The Yanks embrace their history as well as anyone. Seems that some of the other ancient clubs are also reaching back to their glory days. The Sox did it when they won in 2004 and had that incredible ring ceremony with seemingly every player to don a Sox cap. I love that stuff. I love seeing the old guard honored and cheered. I could only imagine what it must feel like for guys, decades past their last home town cheer, to hear that again. Beyond cool.
He appeared from behind a blue outfield wall, walked carefully across the deep green grass, startled huge cheers from a stunned Dodger Stadium crowd.
Then, halfway to second base, he stopped, and so did our hearts.
Duke Snider had returned to center field.
From left field marched Don Newcombe, the Dodgers' last remaining living link to Jackie Robinson.

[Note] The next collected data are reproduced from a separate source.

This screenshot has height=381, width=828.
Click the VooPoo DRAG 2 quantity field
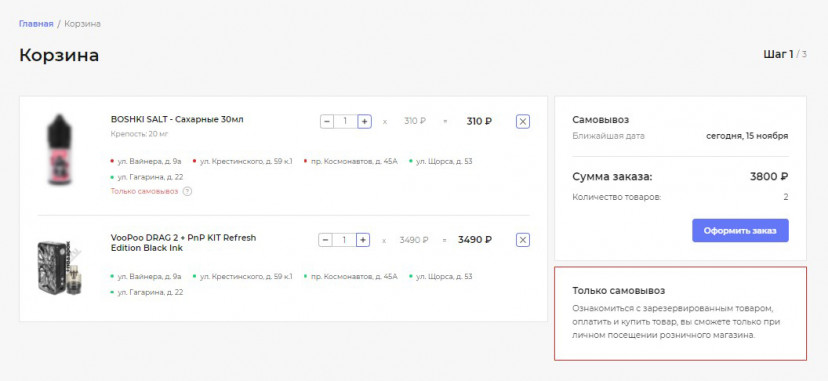[x=344, y=240]
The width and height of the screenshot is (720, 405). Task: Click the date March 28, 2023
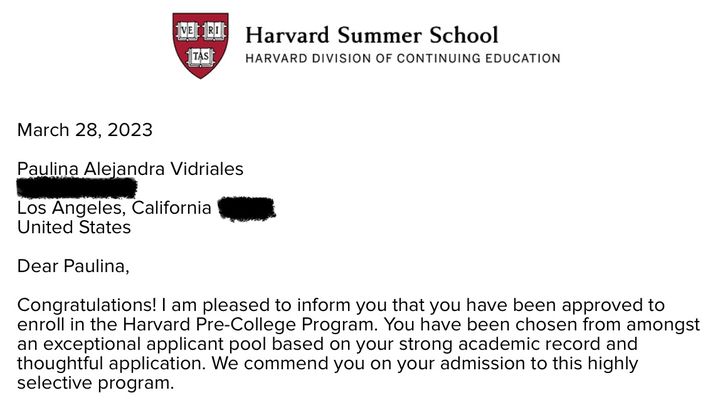84,130
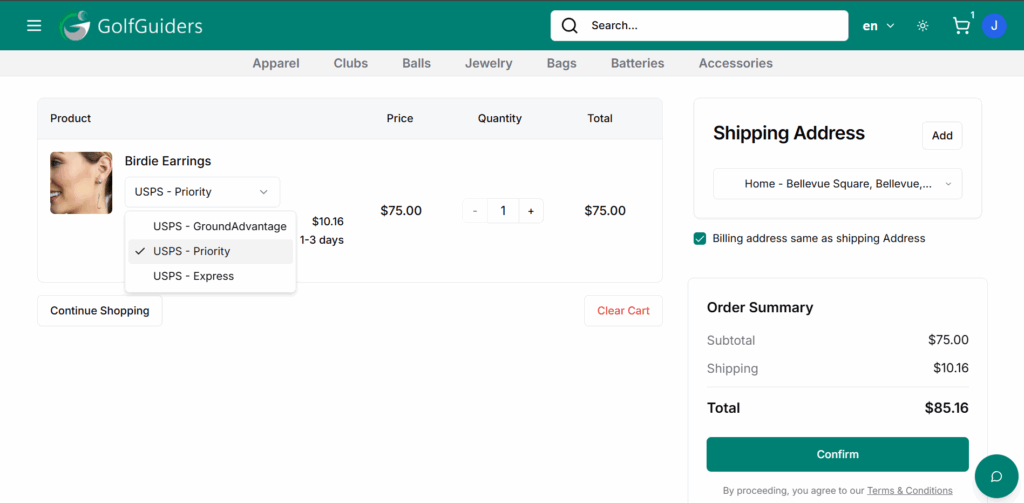Click the GolfGuiders logo

[x=130, y=26]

From left field walked Maury Wills, the Dodgers' inventor of the stolen base.
Then, finally, it was the closing stretch of royalty, beginning with Fernando Valenzuela stepping from the dugout, one of the only two players who did not wear a uniform, of course not, he would never wear anything old, right?
His cheers rattled the building, echoing into the entrance of another man from the left-field bullpen, Tom Lasorda, and you knew he was wearing a uniform because he never takes it off.
By now, everyone was standing, folks hooting and stomping and struggling to keep their composure.
"And here came Sandy," said Manager Joe Torre.
Indeed, here came the cleanup pitcher, the final memory, Sandy Koufax, the only other player not wearing a uniform, as if anyone cared.
Koufax has been on this field maybe once in the last 25 years, he's so private, yet he came today because the owners asked, and he understood.